Hatcher, who graduated Dec. 16 with a degree in industrial design, designed a football helmet for his senior project, with the goal to try to prevent traumatic brain injuries. Such injuries are caused by a bump, blow or jolt to the head or a hit to the body that causes the head and brain to move rapidly back and forth in the skull.
Repeated blows to the head may cause a degenerative disease called chronic traumatic encephalopathy. In a medical survey published regarding the disease, Dr. Ann McKee found that 110 out of 111 brains of deceased National Football League players showed evidence of the disease.
“NFL players are dying because of it,” Hatcher said. “The future of football is at risk.”
Hatcher’s helmet has plates on the front, top and back that move independently to reduce shock from hits. Helmets also could be designed specifically for players’ positions depending on the hits they are most likely to receive, he noted.
“It has a multidirectional impact protection system,” Hatcher said. “The shell of the helmet moves, reducing sloshing of the brain.”
Playing football inspired the new design. “I played offensive line,” Hatcher said. “I’ve had a few concussions in my day.”
Yet football has taught him the importance of character, being accountable and time management, Hatcher said. “Without football I wouldn’t be where I am,” said Hatcher, whose hometown is Littleton, Colo. “This is really about knowing everything football taught me and seeing it could be done.”
Hatcher named the helmet Aries for the Greek mythological god of war. Football is seen as a type of war and football players as the gladiators, Hatcher explained.
More than 100 projects
Hatcher was one of more than 100 seniors from the School of Art and Design, www.uwstout.edu/artdes, who shared their projects Dec. 15 at the Senior Show in the Applied Arts Building. The event included a juried student art show.
Senior Rob Grinde, an industrial design major, developed a new tent design called Roamer NX-2. The tent has a built-in air mattress and angled stakes to help keep ropes taut. “It’s simple, but that’s the way it should be to get the job done,” Grinde said.
“I wanted to create something I was interested in,” said Grinde, whose hometown is Deephaven, Minn. “I love camping and fishing. It made sense to make a tent.”
The Roamer has a spacious rectangular design with doors on both ends to allow for greater access for two people. A rain sheet covers the tent and has space to store gear out of the elements, said Grinde, who will graduate in May.
The tent also has a hole in the corner, allowing debris or sand to be easily dumped out once the mattress is deflated.
Kelly Senter, who graduated in industrial design, created an upscale shelf for community food pantries. The shelf includes cut-out designs of succulent plants as well as a place to hang clothing items for those in need and space for canned goods and hygiene products.

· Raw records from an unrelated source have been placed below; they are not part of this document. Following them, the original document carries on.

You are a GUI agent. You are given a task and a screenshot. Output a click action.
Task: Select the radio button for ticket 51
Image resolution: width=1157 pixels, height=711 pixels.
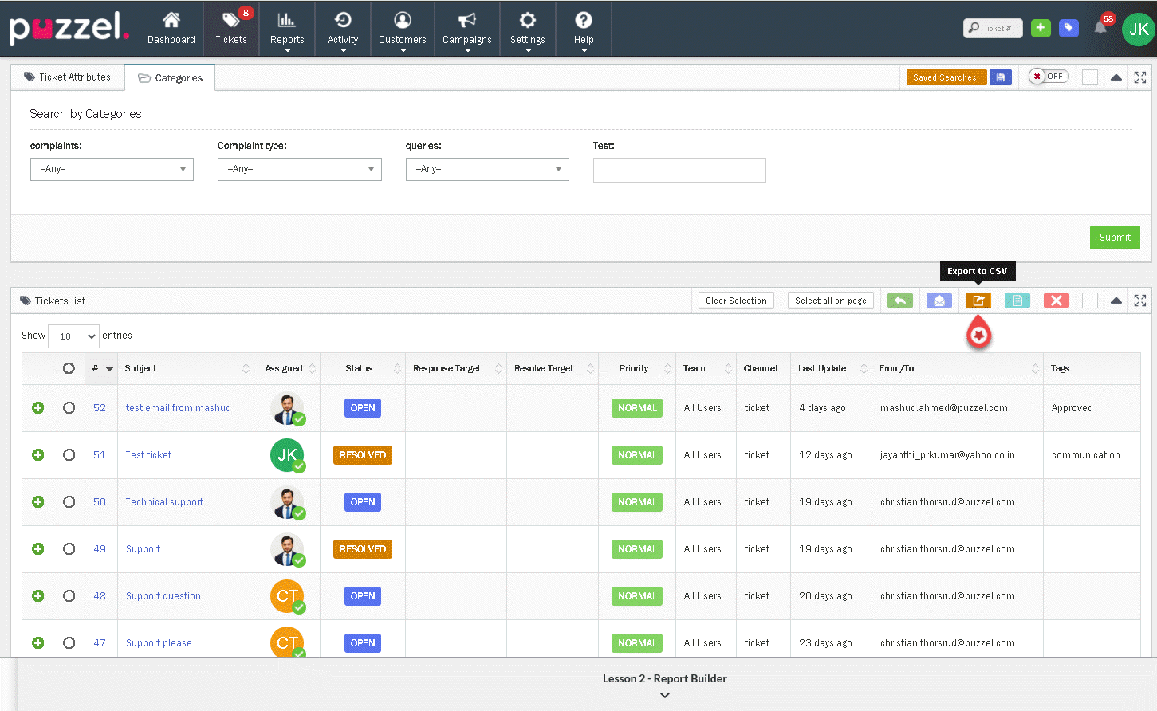(69, 455)
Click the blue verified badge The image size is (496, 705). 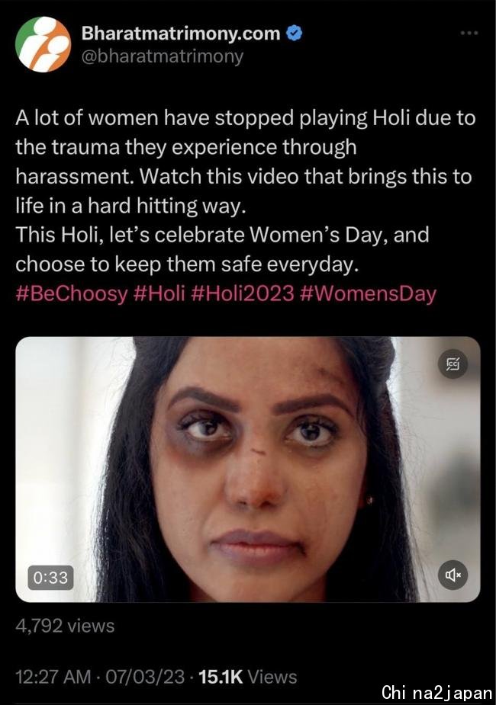pyautogui.click(x=295, y=34)
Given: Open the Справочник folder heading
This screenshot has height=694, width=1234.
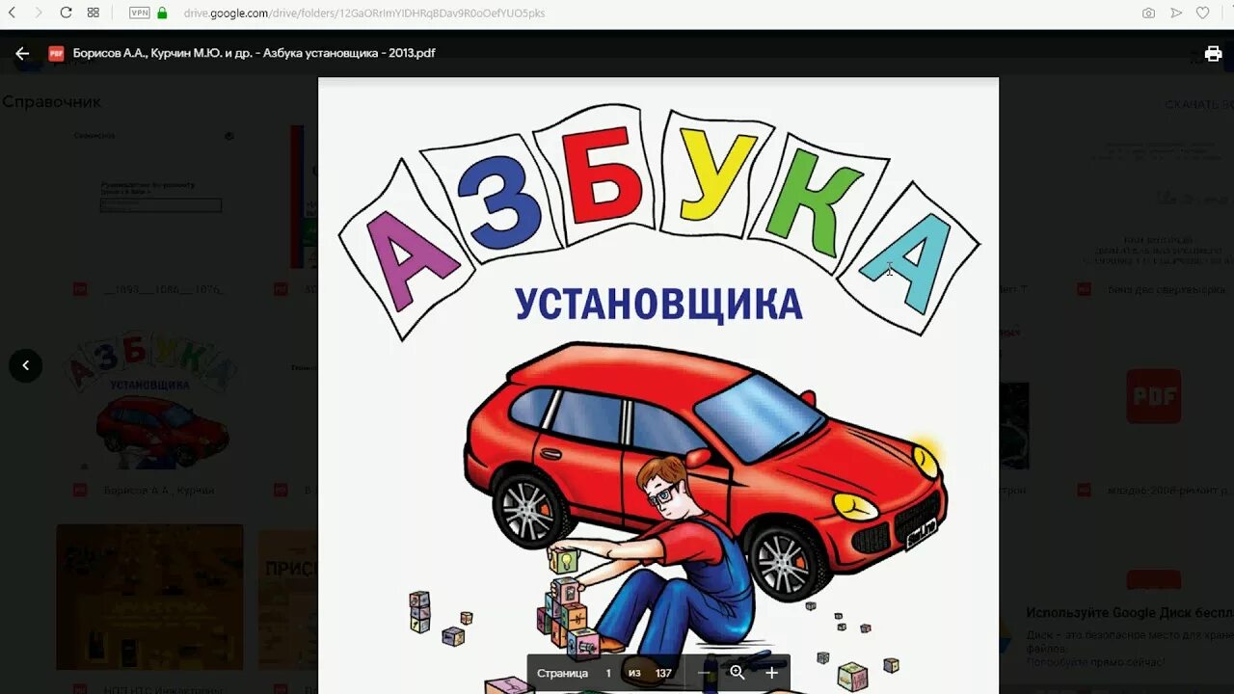Looking at the screenshot, I should coord(52,101).
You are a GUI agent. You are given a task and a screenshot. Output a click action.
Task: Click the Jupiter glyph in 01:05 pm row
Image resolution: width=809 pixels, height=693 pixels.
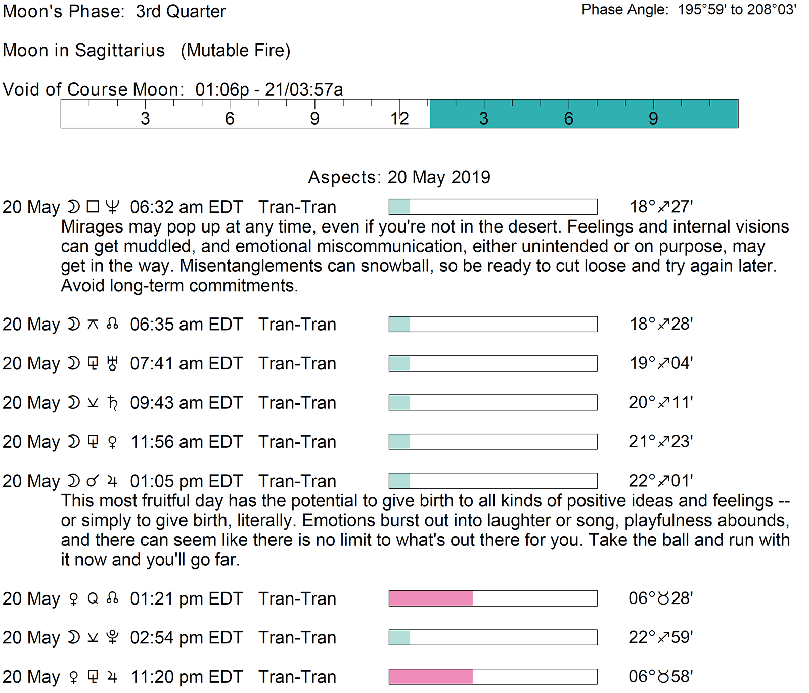tap(113, 481)
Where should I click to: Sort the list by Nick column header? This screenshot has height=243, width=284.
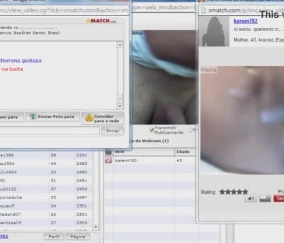tap(144, 152)
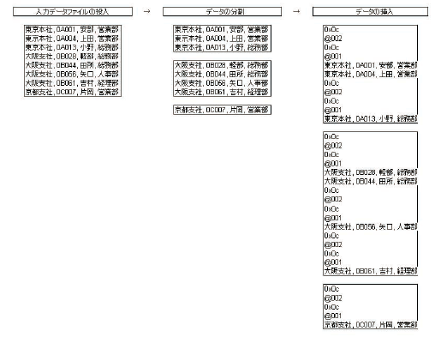
Task: Click the first 0x0c line in the Tokyo insert block
Action: [331, 29]
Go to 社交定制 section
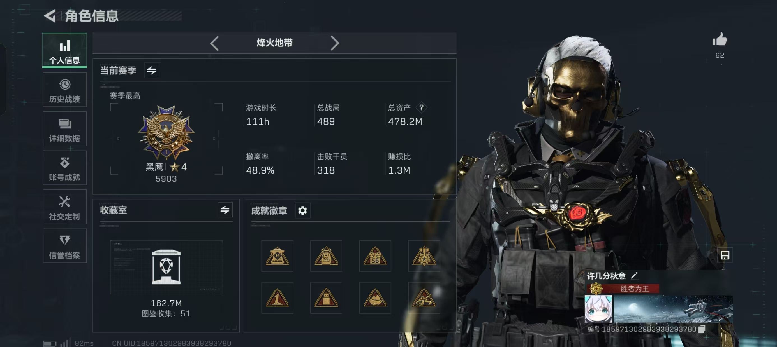Image resolution: width=777 pixels, height=347 pixels. coord(65,207)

“I really wanted to design something that had more of a social impact,” said Senter, whose hometown is Salem. “I wanted to make it feel more like shopping to give them a confidence boost.”

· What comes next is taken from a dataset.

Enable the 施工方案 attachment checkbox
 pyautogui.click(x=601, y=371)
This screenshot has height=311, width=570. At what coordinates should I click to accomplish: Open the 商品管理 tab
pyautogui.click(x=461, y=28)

Paco Castro, majoring in studio art, created a sculpture of the bathroom of his family home in Hudson. “The influence is an old house, something I can’t go back to,” Castro said, explaining his parents have split up. “When I came home it was never the same. There was a feeling of not having a home.”
Made from pallet wood and plaster, the sculpture uses part realism with faucet handles and a toilet seat but allows the imagination to fill in the details. Castro picked the bathroom because it’s a refuge and place of solitude. “It’s yours when you use it,” Castro said. “This is real important to me both literally and figuratively.”

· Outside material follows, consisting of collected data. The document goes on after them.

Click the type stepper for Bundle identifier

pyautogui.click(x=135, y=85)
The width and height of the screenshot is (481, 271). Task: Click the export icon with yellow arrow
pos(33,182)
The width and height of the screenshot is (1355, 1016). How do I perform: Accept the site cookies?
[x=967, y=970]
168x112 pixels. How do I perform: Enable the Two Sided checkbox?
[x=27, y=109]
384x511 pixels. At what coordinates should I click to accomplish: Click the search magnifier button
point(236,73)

Part of the Senior Show included furniture designs. Logan Brooks, a junior majoring in industrial design, designed a chair with a seat made from a slab of pine. He used small pieces of walnut cut in a bowtie shape to prevent cracks from expanding in the seat. The chair has a white metal back and legs.
“I am definitely a fan of more minimal design and traditional woodworking,” Brooks said. “I wanted to do something fun with a more delicate design.”
Lacey Winchester, who graduated in graphic design, developed a mock campaign for Dead Art taxidermy. “It’s definitely appropriate for the area,” said Winchester, from Wilson. “It’s interesting to see people’s reactions.”
Winchester, who has been interested in taxidermy since she was young, plans to move to Arizona and take a six-month class in taxidermy to learn to mount birds.